EpiPen owner and all-around practicer of the deadly sin avarice Mylan pharmaceuticals has yet another serious lawsuit on its hands. Sanofi is suing the pharmaceutical monster for damages, saying that Mylan “engaged in illegal conduct to squelch” Sanofi’s attempts to compete against them in the West Virginia market. As I wrote about this week, Mylan threatened to sue West Virginia for attempting to save money by considering giving competitor Sanofi’s Auvi-Q ephedrine injector system a “preferred status” classification for Medicaid payments. Arstechnica has gotten their hands on Sanofi’s lawsuit, filed this past Monday. Amongst other things, Sanofi claims that the now infamous EpiPen price hikes were not simply a way to generating more profits for the greedy monopoly, they were the culmination of dirty dealings in trying to monopolize the market.
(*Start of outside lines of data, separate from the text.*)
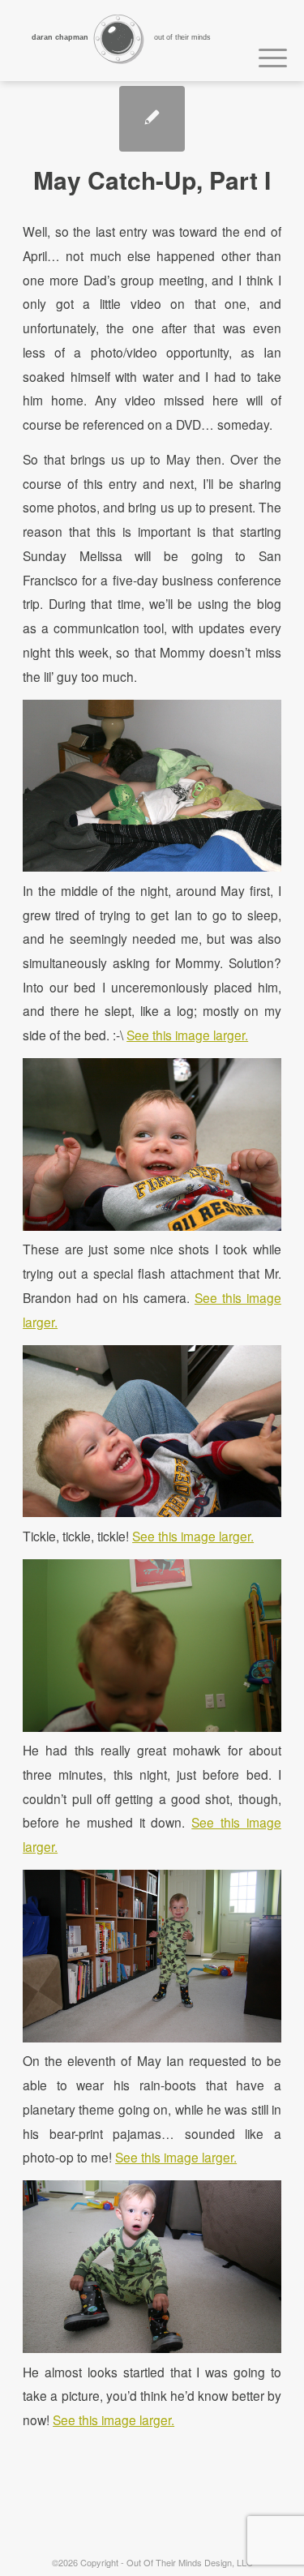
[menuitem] (264, 55)
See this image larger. (187, 1035)
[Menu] (264, 55)
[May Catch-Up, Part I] (152, 119)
Mylan’s scheme to deprive consumers of access to Auvi-Q® was undertaken with the specific anticompetitive intent and purpose to unlawfully maintain its EpiPen® monopoly in the United States:
- Mylan took the extreme step of explicitly requiring schools to certify in writing that they would not use rival EAI drug devices as a condition of Mylan’s EpiPen® discount program for schools.
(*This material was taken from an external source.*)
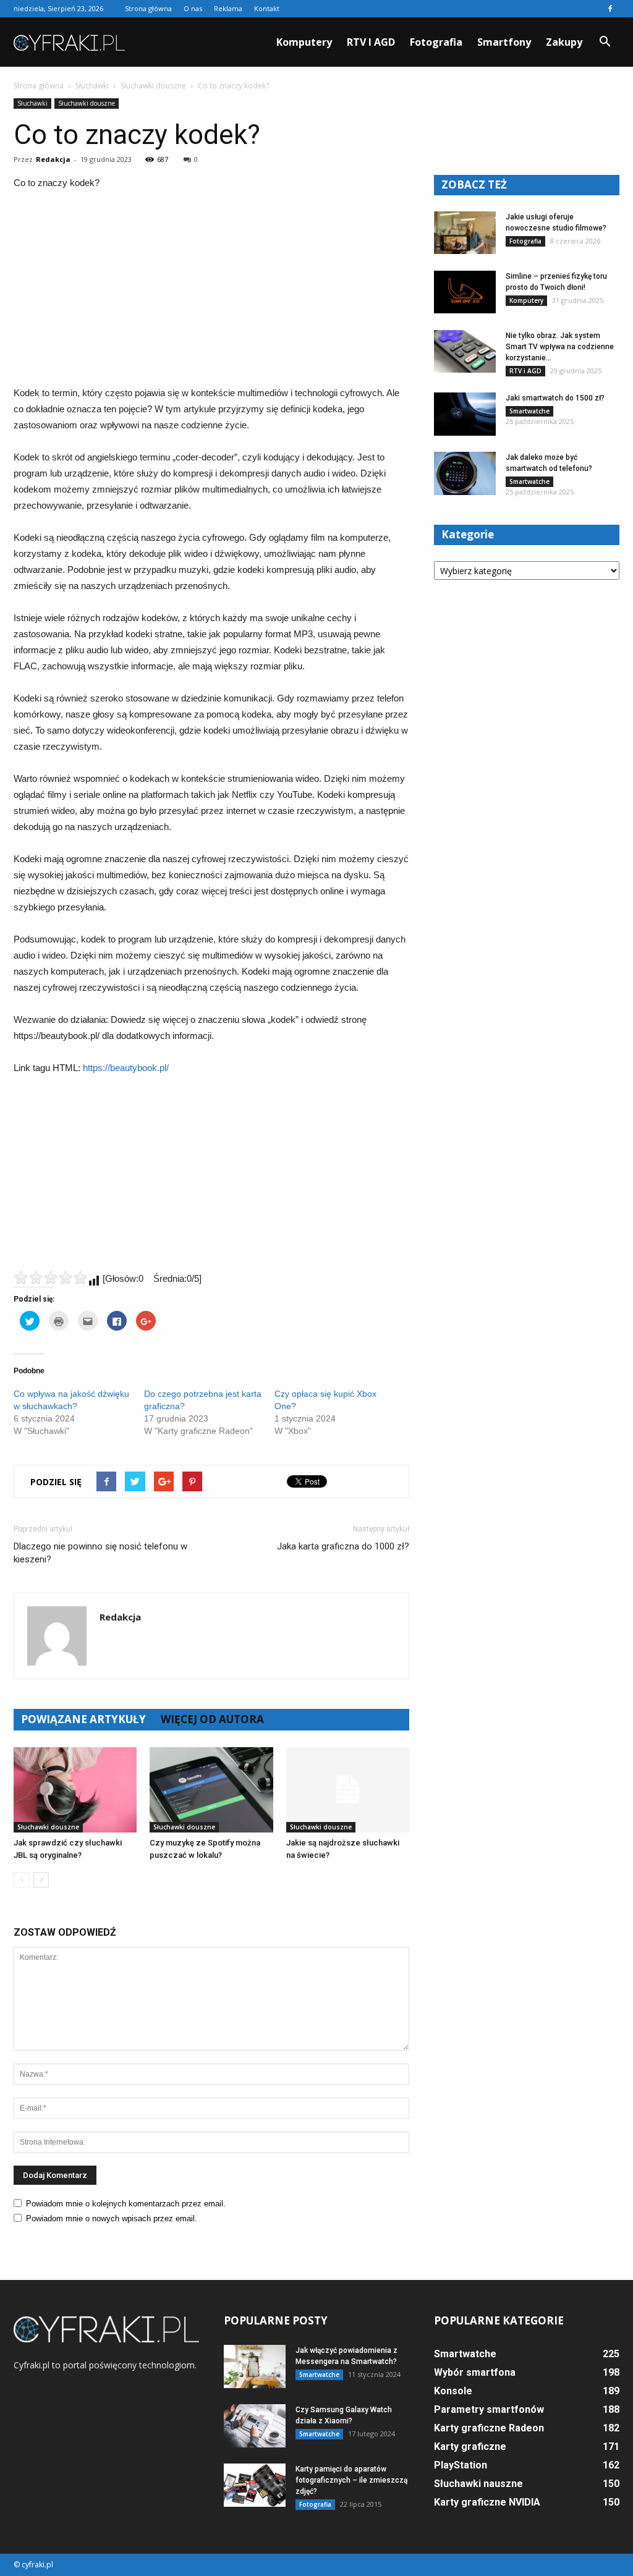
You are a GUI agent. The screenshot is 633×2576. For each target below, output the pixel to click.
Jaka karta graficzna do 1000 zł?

- Mylan misclassified the EpiPen® to the federal and state governments and thus paid substantially less in required rebates for patients covered by Medicaid. The improper rebate classification for Medicaid, in turn, allowed Mylan to subsidize its deep conditional rebates to commercial third-party payors and states.
- With knowledge of when Sanofi could begin marketing Auvi-Q®, Mylan ran up the price of the EpiPen® substantially before the launch of Auvi-Q®. The significantly higher prices ensured that, once Mylan began to offer its new, large conditional rebates from the higher price level, third-party payors would (and did) find it practically impossible to refuse these rebates that Mylan leveraged across its virtual 100% share of the EAI drug device market.
- Mylan engaged in misleading advertising and other promotional activities in order to poison the well for Auvi-Q® with doctors, key thought leaders, and consumers.
- Mylan artificially raised Sanofi’s costs to market Auvi-Q®, and patients’ costs to purchase Auvi-Q®, by ensuring that Auvi-Q® would be covered with a higher co-pay than the EpiPen®—if Auvi-Q® were covered by third-party payors at all.
Mylan has been paying out money for violations and earlier this month was hit with a class-action suit as well as a recall of some of their EpiPens. This couldn’t be happening to a nicer group of pharmaceutical executives.